**Source extract**:
CSK and Hawaiian Catamarans 

From 1947 Rudy Choy and Woody Brown started building catamarans that developed into the CSK design business which created a very iconic modern breed of seaworthy catamarans. 

James Wharram

British Catamaran Pioneer 1928 to 2021

James Wharram (aka Jim and Jimmy to his friends) is also sometimes described as the father of the modern multihull but that is not entirely accurate because as we are seeing the World was full of people developing mould breaking revolutionary multihulls and very few of them owed anything at all to Wharram's designs which were always different from the mainstream. 
Indeed I would go so far as to say that the commercially successful multihulls that are so dominant in the World today follow totally different design principles and styles to the Wharram designs which even today are unique albeit that Wharram claimed the distinction of selling more catamaran plans for home construction (over ten thousand) and he and his wives Ruth and Hanneke built a terrific brand with almost cult like success by being very different and always seeking to be controversial. Some say that Wharram sold more than designs and his buyers instead bought into an entire philosophy. 
Today Hanneke runs the business with their son Jaime, but such is the way the boating market has changed since the Wharram heydays of the 60's and 70's the market for self-build has declined. A choice to buy Wharram plans to build your boat is now more than ever a lifestyle choice based on sustainability and beliefs. Keen racers and those looking for high performance sailing will not choose a Wharram design, and it must be said that sophistication, and luxury do not apply to Wharram designs either.  
The first Wharram design was the 24-foot Tangaroa on which the three adventurers Jim, Ruth and Jutta sailed to the West Indies. Flat bottomed with a tiny rig and cabins like rabbit hutches and their voyage must rank as one of the bravest in the history of modern boating. 
Living on a raft in Trinidad where Jutta had his baby, Wharram’s next design was the 40-foot Rongo. This brilliant design  is without doubt the basis for every Wharram since and if you look at her and the Tiki 34 and 46 the family likeliness shines out although the construction methods are now more modern ply epoxy glass sandwich and the build method evolved to be suitable for home builders but so much more sophisticated and nuanced than the designs that Wharram marketed in the 60's. 
After a tough voyage from New York to Ireland in 1959 Rongo was readied for around the world voyage. Jame had married Jutta, and they all set out around the World.  Jutta’s death by suicide in Las Palmas ended the voyage and Ruth and James crossed the Atlantic to Trinidad before sailing back to Ireland and then Wales in 1962. They had now sailed Rongo three times across the Atlantic covering over 12000 miles in her.

[Items for locating displayed content]
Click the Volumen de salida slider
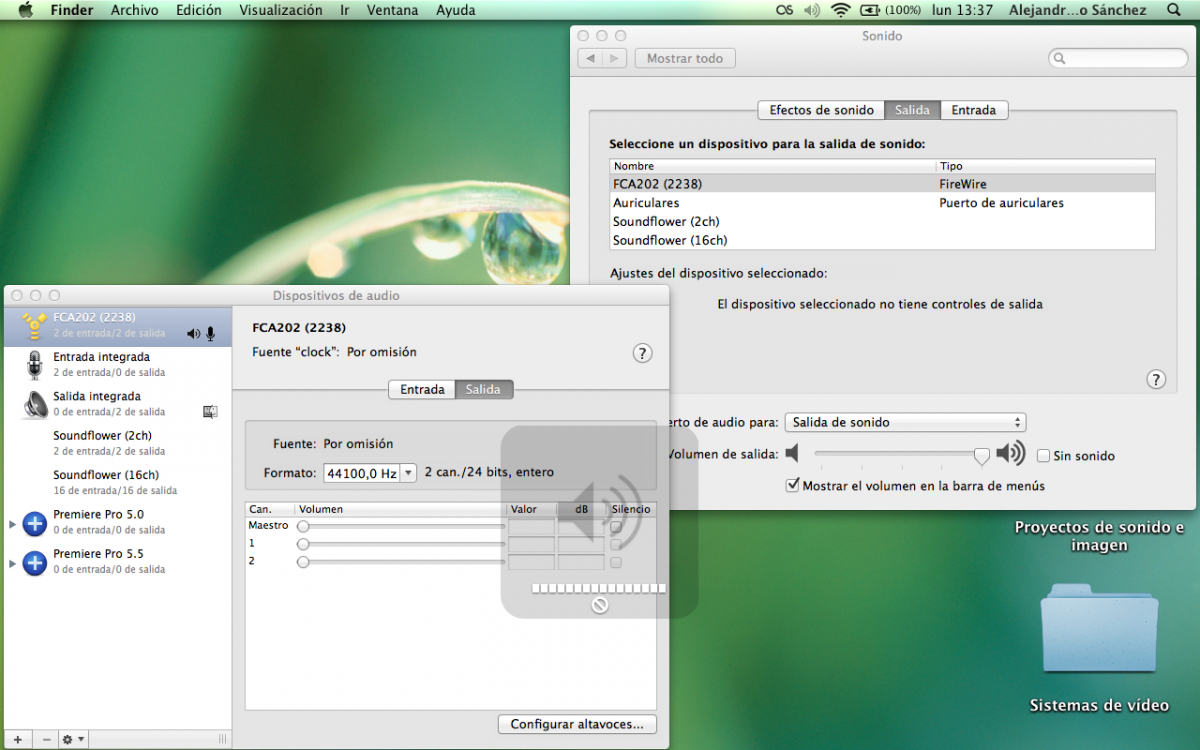Screen dimensions: 1200x750 pyautogui.click(x=900, y=454)
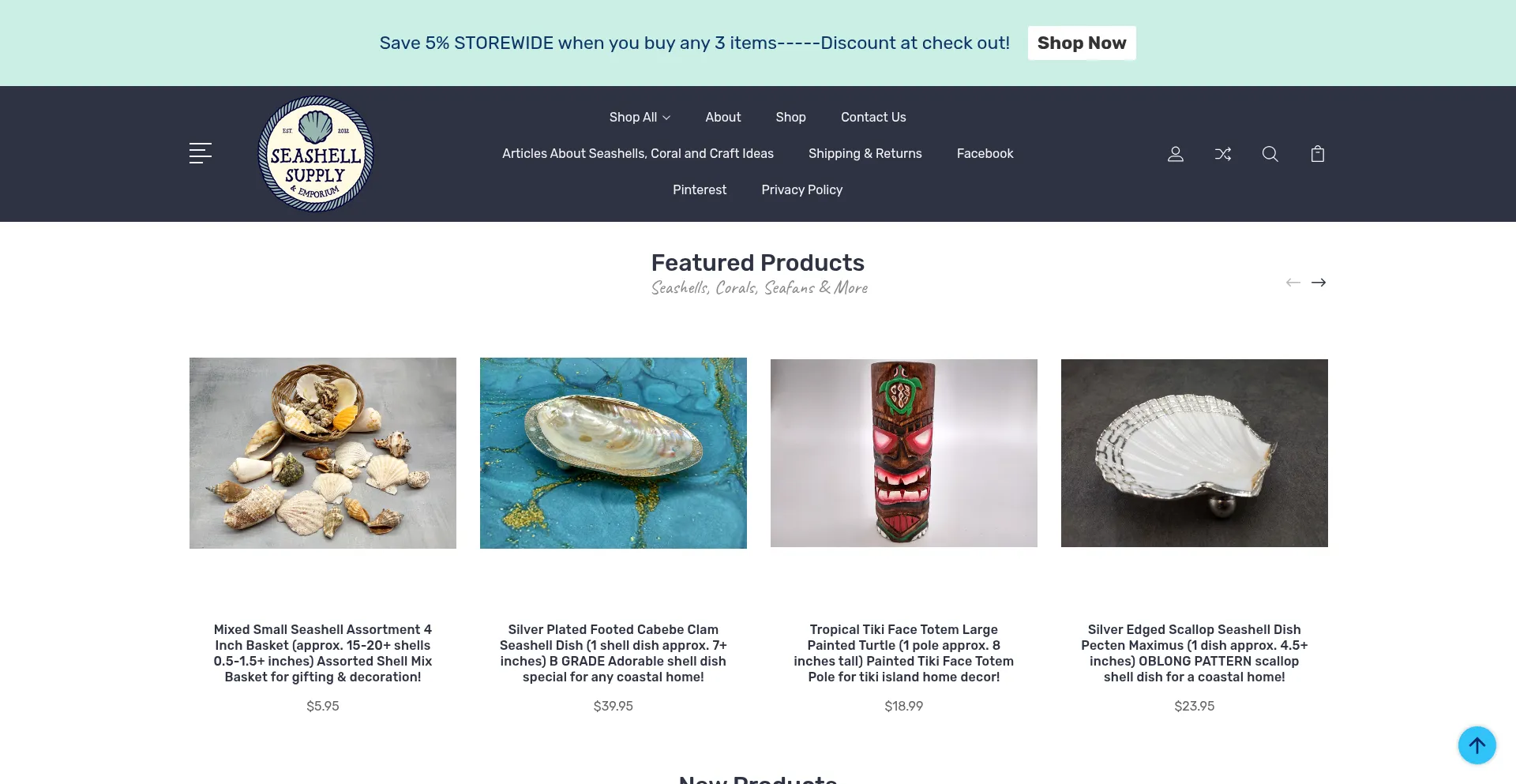Visit the Pinterest link
The height and width of the screenshot is (784, 1516).
700,189
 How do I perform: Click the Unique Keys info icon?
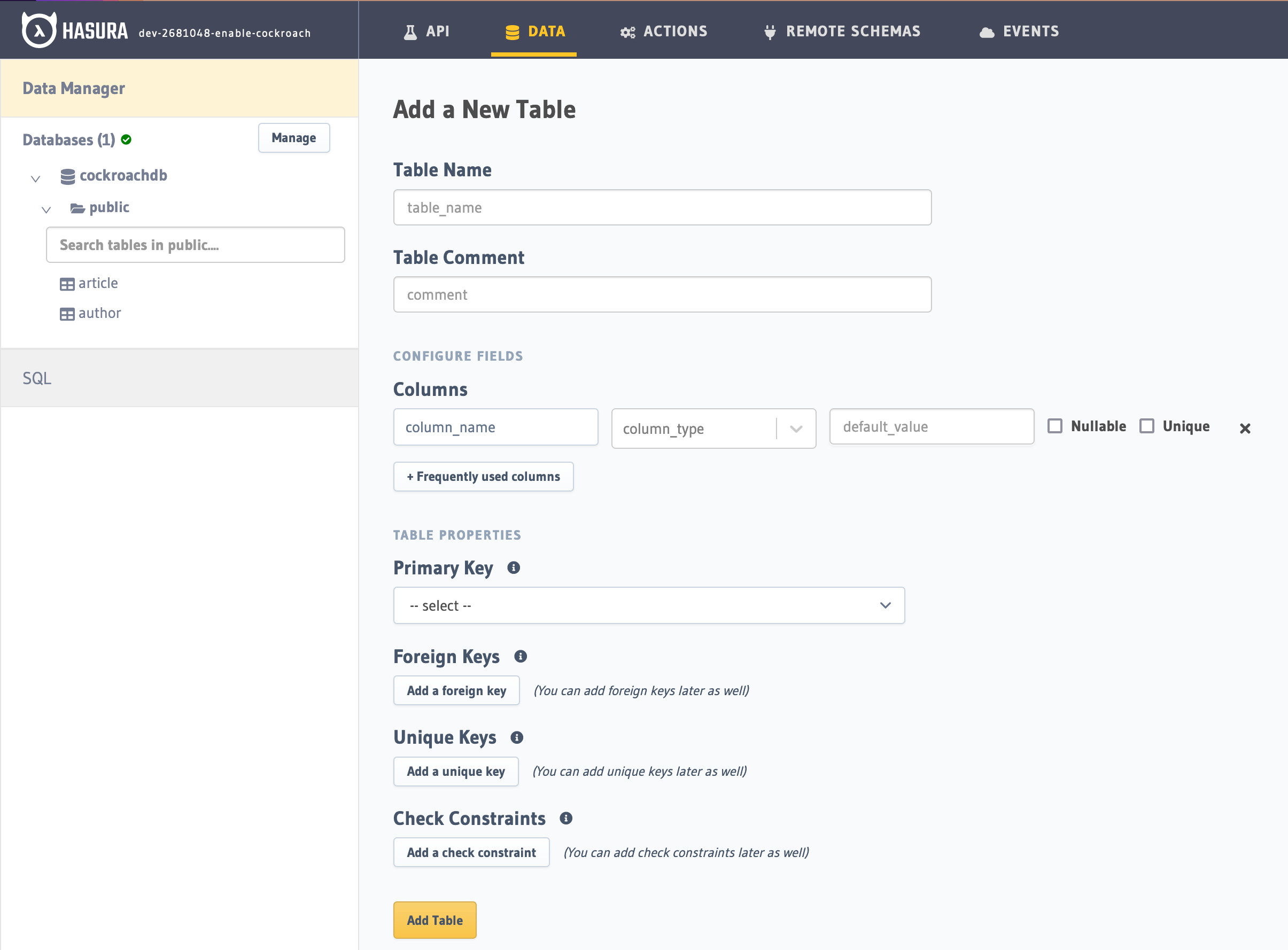tap(517, 737)
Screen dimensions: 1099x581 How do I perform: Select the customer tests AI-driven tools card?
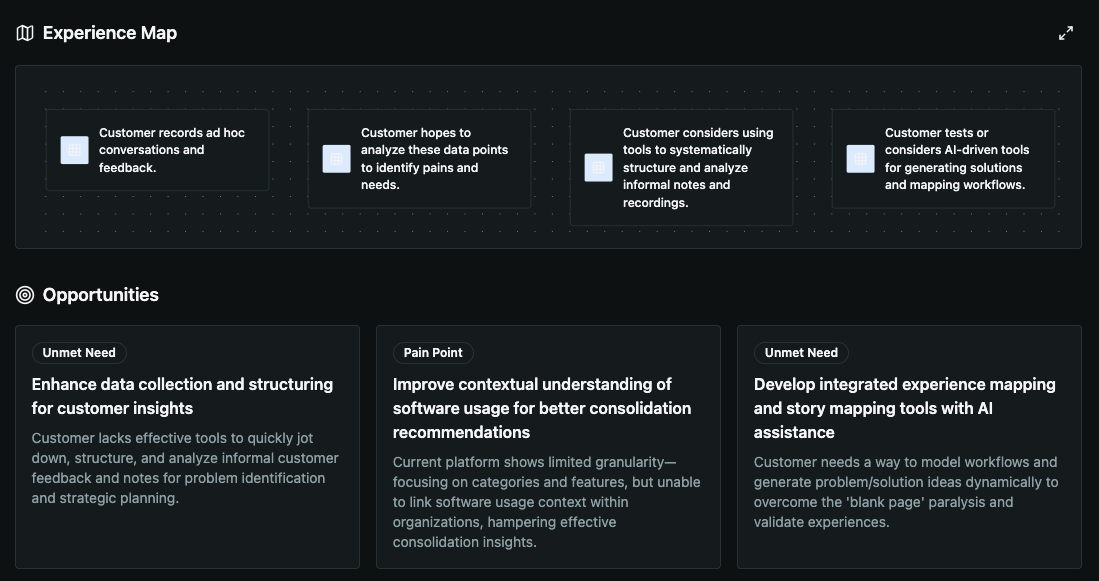click(x=943, y=158)
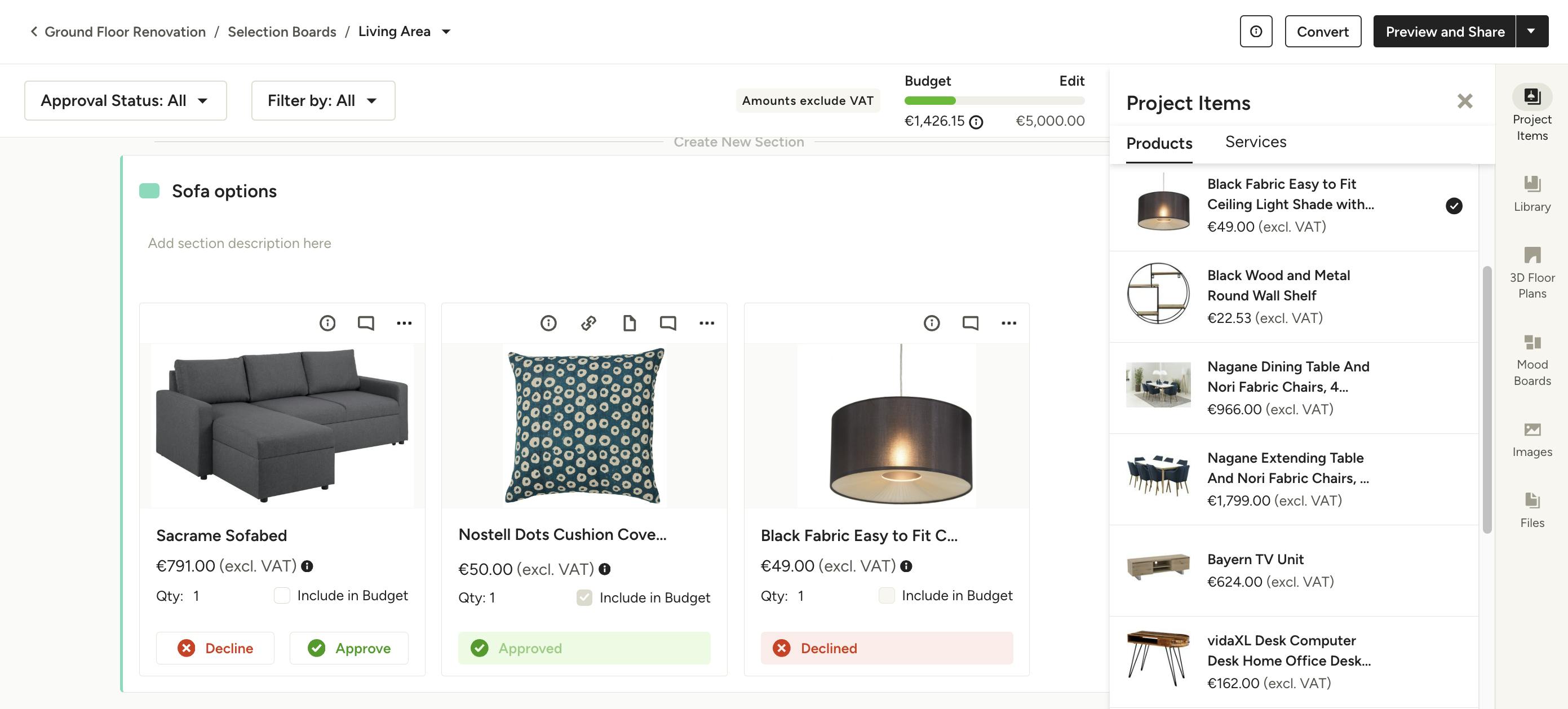Open the comment icon on Sacrame Sofabed card
This screenshot has height=709, width=1568.
pyautogui.click(x=365, y=323)
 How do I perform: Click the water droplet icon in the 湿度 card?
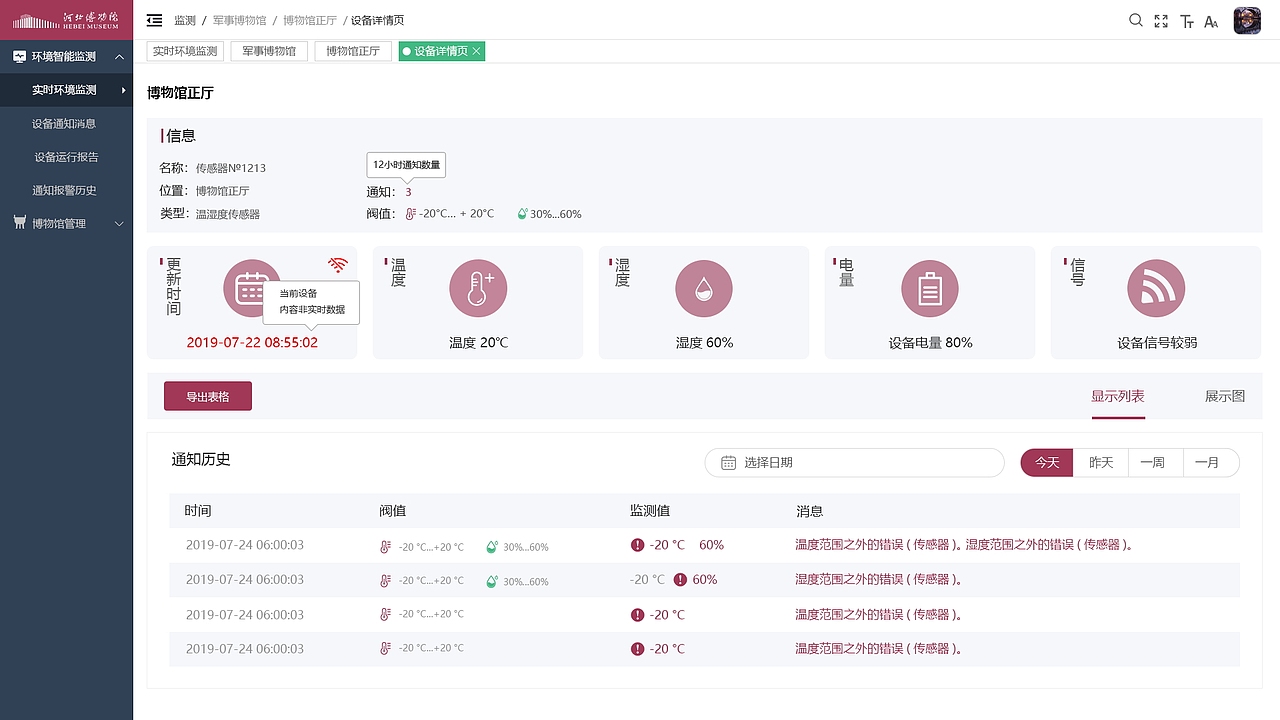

**Goal of the exercise**:
In the catamaran passage, what was the first Wharram design? These items have no connection to the catamaran passage.

**Answer to the exercise**:
The 24-foot Tangaroa.